Потом, в начале 30-х, будет переезд в Москву, рождение пятой «доченьки» (он любил эту песню Александра Вертинского) и двадцать пять лет работы «на стройках коммунизма». И все эти годы кудрявая сероглазая красавица была рядом – направляла, утешала, оберегала от ошибок. Многое удалось Деду построить за эти годы – от первого целлюлозно-бумажного комбината в Чувашии до десятков военных объектов во время Великой Отечественной. Только тогда, накануне войны, в возрасте 49 лет он вступит в ряды ВКП (б) – этого требовали законы военного времени – но называл он себя до конца дней социал-демократом.

 

***

 

Familia (лат.) – семейная хозяйственно-юридическая единица в Древнем Риме, в которую помимо родственников входили и рабы.
                                                                     

                                                            - Словарь русского языка

 

Мои первые воспоминания о Деде относятся к середине 50-х годов, когда большая семья инженера-полковника в отставке Слюбкина еще населяла барак возле Тимирязевской (бывш. Петровской) сельхозакадемии, на севере Москвы. Жили весело и дружно, несмотря на тесноту – 2,5 кв. м. на одну слюбкинскую душу! В семью также входили два черных кота – Мальчик и Белонос - и крупный черный пудель по кличке Чили.

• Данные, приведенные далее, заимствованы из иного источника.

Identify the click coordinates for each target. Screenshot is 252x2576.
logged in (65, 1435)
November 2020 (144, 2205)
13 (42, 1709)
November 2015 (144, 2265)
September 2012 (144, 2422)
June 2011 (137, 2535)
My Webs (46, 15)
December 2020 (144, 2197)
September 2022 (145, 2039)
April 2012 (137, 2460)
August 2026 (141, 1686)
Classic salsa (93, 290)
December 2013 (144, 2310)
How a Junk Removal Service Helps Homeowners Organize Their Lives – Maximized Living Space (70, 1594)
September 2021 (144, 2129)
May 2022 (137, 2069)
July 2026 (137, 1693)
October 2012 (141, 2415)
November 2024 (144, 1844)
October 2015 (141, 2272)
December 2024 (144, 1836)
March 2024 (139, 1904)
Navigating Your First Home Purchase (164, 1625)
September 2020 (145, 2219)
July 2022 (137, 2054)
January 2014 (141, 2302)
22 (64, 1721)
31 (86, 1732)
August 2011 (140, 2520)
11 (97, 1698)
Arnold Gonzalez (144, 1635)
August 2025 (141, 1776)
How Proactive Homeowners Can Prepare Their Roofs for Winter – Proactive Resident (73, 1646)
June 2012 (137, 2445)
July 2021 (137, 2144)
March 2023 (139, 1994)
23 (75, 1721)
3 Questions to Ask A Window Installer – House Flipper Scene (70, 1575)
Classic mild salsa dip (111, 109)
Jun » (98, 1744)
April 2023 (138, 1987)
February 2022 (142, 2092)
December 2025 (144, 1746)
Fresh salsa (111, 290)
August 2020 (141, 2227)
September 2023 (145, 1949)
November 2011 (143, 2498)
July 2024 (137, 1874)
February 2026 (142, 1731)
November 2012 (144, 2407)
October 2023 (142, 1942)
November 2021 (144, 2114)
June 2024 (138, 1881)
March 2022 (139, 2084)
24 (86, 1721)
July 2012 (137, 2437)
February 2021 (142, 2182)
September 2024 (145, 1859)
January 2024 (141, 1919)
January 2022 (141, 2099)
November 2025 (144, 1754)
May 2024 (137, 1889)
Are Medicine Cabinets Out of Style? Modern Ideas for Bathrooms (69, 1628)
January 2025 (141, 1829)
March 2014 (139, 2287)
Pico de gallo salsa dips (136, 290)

Дом, по деревенскому обычаю, утопал в зелени, и мы с братом, наперегонки с котами прятались в зарослях «золотых шаров» в крохотном палисаднике. В летнюю жару бегали купаться на «опытные» пруды соседнего Водного Института, а по выходным – «мыться» в соседние городские бани. Наэлектризованность от сотни намыленных женских тел всех возрастов и комплекций – одно из ярких озорных детских воспоминаний, когда тетушка взяла меня по неосторожности в женское отделение в расчете на нежный возраст и недооценив природное любопытство и мужское начало.

Сегодня на месте бараков самодовольно выстроились в ряд кирпичные гаражи, а общественные тимирязевские «Бани» превратились в «Банк» (интересно, что теперь отмывают в этих стенах?). Люди постарше помнят, что объекты «общественного пользования», в послевоенной Москве - дома культуры, клубы и бани - грешили сталинскими «архитектурными излишествами». Массивные общественные туалеты, с колоннами и портиками, разбросанные по центру Москвы, стали таким же символом эпохи, как сталинские «высотки» и скульптуры многочисленных «девушек с веслом». Недаром, в постперестроечное время многие из них превратились в дорогие ретро-рестораны, а некоторые (у м. Кропоткинская) даже в ювелирные магазины.

В доме Слюбкиных царил морской порядок. Дед, шумно дыша, шлепал по дому в черных казенных брюках, подпоясанный флотским ремнем с «крабом». «Все, что выше ремня – это грудь» - улыбался он нам с братом, позволяя внукам трогать нависшую над «крабом» настоящую морскую «грудь».

Особенно веселились мы, дети, когда Дед чихал. В этот момент в доме нависала жутковатая тишина, за которой следовал оглушительный залп (чисто крейсер «Аврора»!). Жалобно звенели стеклянные трубочки дореволюционной зеленой люстры, котов взрывной волной выносило на улицу, а пудель Чили пытался загнать крупное кудрявое тело под бабушкину швейную машину «Зингер». Довольный произведенным эффектом, Дед оглядывался по сторонам и командовал: «Спокойно!».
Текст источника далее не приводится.